## SOURCE MATERIAL

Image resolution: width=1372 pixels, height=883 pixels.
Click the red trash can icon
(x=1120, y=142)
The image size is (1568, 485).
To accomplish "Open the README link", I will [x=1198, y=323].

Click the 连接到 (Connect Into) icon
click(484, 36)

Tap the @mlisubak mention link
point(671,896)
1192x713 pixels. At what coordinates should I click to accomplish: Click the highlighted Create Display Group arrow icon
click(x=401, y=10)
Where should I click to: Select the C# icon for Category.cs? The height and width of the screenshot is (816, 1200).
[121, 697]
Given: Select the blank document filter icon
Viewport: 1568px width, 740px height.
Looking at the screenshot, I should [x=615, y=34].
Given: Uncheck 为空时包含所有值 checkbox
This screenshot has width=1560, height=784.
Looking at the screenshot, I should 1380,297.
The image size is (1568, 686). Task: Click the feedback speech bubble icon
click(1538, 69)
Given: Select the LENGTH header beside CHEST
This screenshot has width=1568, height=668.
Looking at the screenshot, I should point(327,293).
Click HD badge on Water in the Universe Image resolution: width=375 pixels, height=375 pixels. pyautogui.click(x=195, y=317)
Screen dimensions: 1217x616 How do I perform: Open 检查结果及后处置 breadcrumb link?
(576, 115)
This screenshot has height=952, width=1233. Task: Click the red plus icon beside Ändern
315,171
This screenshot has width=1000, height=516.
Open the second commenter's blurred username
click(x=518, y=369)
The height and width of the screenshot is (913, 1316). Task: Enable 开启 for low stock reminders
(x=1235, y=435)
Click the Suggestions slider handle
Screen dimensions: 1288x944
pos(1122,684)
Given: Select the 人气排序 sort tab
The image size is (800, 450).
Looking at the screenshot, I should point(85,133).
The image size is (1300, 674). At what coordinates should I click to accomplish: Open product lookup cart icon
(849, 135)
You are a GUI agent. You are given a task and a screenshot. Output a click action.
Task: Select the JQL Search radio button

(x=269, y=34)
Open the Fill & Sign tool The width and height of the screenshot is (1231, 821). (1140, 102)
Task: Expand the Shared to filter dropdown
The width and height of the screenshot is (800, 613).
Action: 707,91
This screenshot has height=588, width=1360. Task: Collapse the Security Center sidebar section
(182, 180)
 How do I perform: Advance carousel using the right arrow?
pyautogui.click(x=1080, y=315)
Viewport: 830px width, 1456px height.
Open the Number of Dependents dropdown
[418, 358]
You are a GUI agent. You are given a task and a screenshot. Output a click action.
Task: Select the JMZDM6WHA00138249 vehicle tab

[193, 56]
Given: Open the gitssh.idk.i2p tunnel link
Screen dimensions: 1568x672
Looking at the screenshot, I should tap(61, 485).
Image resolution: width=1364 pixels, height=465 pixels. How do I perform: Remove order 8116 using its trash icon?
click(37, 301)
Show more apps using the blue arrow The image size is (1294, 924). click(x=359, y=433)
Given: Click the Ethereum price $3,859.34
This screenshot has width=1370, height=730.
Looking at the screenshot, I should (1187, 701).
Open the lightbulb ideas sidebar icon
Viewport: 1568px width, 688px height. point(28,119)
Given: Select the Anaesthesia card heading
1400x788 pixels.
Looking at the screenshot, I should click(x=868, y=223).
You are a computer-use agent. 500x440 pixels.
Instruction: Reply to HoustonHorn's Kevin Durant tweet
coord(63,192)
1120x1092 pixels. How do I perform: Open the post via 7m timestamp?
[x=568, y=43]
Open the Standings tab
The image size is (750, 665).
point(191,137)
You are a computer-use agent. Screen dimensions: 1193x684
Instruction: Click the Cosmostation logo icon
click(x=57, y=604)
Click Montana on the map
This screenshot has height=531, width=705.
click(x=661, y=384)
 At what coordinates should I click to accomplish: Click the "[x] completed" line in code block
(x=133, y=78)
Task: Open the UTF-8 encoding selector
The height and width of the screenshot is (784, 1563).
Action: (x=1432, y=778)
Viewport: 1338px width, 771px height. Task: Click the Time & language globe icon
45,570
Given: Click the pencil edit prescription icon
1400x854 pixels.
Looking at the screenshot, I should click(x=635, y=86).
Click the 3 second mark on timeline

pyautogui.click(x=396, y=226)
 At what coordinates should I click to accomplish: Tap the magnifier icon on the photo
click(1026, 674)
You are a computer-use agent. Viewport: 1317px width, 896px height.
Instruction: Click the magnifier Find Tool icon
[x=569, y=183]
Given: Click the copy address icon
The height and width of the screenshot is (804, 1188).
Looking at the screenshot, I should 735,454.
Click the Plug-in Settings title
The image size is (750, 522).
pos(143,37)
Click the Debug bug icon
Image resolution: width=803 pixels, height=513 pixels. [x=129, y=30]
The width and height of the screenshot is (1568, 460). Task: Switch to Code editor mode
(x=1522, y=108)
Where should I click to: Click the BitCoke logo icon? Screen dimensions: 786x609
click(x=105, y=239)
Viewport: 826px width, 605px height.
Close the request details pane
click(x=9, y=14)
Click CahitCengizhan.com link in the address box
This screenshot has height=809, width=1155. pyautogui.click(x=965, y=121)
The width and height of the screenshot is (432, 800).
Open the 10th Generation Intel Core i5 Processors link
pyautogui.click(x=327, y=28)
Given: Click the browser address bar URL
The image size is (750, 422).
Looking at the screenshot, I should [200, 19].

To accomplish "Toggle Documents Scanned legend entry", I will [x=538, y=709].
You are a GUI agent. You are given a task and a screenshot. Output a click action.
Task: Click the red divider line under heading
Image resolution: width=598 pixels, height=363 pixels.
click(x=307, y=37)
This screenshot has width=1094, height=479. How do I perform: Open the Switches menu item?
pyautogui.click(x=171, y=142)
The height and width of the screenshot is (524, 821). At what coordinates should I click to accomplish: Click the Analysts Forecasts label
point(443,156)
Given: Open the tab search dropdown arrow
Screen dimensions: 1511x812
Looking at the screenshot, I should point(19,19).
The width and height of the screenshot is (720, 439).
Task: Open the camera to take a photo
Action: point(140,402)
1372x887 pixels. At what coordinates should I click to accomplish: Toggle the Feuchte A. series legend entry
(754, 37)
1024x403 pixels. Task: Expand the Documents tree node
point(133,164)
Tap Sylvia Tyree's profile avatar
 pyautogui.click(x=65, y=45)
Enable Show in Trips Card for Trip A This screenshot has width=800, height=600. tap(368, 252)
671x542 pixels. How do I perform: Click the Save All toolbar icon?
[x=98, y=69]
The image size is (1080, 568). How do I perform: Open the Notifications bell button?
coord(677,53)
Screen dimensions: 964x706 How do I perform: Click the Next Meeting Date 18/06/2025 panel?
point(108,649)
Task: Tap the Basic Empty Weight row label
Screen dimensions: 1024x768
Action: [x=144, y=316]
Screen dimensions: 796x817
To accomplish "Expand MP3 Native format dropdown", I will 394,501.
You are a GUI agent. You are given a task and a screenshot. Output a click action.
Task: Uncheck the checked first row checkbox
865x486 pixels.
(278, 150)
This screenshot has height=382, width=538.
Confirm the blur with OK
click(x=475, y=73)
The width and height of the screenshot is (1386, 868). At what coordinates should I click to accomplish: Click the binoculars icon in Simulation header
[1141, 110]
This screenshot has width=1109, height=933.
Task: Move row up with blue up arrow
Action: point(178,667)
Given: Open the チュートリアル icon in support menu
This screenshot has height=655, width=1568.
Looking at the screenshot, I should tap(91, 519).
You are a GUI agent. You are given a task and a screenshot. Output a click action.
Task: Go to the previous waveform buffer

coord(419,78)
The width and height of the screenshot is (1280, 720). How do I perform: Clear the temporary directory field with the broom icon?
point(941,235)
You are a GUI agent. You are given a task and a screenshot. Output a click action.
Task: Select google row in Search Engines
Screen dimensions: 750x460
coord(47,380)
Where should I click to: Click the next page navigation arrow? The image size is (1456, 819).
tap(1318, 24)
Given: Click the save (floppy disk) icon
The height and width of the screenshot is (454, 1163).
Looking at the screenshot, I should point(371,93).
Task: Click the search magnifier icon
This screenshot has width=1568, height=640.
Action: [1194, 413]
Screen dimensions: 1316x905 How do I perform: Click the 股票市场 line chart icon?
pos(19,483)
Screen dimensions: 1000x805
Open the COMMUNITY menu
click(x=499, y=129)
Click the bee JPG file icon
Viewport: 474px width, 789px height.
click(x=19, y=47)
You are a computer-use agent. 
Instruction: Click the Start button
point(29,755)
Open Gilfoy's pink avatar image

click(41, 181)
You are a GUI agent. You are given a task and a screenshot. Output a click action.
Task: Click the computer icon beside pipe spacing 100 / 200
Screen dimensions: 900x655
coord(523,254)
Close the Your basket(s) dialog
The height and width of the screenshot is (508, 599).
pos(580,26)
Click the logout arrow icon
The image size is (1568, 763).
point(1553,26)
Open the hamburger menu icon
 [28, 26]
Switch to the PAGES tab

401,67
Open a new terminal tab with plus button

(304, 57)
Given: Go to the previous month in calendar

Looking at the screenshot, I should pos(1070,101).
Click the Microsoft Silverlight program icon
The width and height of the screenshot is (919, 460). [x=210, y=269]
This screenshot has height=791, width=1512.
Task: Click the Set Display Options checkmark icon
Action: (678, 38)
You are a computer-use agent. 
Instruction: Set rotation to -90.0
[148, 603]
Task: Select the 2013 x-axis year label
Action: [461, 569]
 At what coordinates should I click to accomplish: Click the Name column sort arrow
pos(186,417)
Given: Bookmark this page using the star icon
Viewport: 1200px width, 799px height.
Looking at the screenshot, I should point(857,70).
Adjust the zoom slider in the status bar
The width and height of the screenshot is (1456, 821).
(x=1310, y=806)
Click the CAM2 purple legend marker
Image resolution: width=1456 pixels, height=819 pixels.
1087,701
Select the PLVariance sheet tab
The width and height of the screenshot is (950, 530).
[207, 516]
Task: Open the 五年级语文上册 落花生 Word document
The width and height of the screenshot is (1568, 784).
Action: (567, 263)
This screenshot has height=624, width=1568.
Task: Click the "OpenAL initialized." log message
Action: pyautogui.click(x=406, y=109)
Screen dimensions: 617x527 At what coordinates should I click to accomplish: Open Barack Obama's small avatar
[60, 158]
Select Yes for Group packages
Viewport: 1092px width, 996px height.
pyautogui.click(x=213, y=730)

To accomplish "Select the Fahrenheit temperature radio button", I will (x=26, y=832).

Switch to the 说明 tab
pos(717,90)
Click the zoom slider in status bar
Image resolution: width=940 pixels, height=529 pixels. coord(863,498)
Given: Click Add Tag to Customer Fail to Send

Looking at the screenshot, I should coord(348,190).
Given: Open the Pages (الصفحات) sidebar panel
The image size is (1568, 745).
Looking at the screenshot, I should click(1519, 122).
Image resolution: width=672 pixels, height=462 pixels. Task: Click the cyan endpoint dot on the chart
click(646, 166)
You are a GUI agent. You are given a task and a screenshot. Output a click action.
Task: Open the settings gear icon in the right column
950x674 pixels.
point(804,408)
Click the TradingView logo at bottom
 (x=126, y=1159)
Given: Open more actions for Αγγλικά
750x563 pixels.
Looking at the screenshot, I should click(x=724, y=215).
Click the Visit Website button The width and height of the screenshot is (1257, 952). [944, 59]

## TASK TO CARRY OUT
Every line of the data that includes the word "more" should be copied.

## TASK ANSWER
Show more apps using the blue arrow The image size is (1294, 924). click(x=359, y=433)
Given: Open more actions for Αγγλικά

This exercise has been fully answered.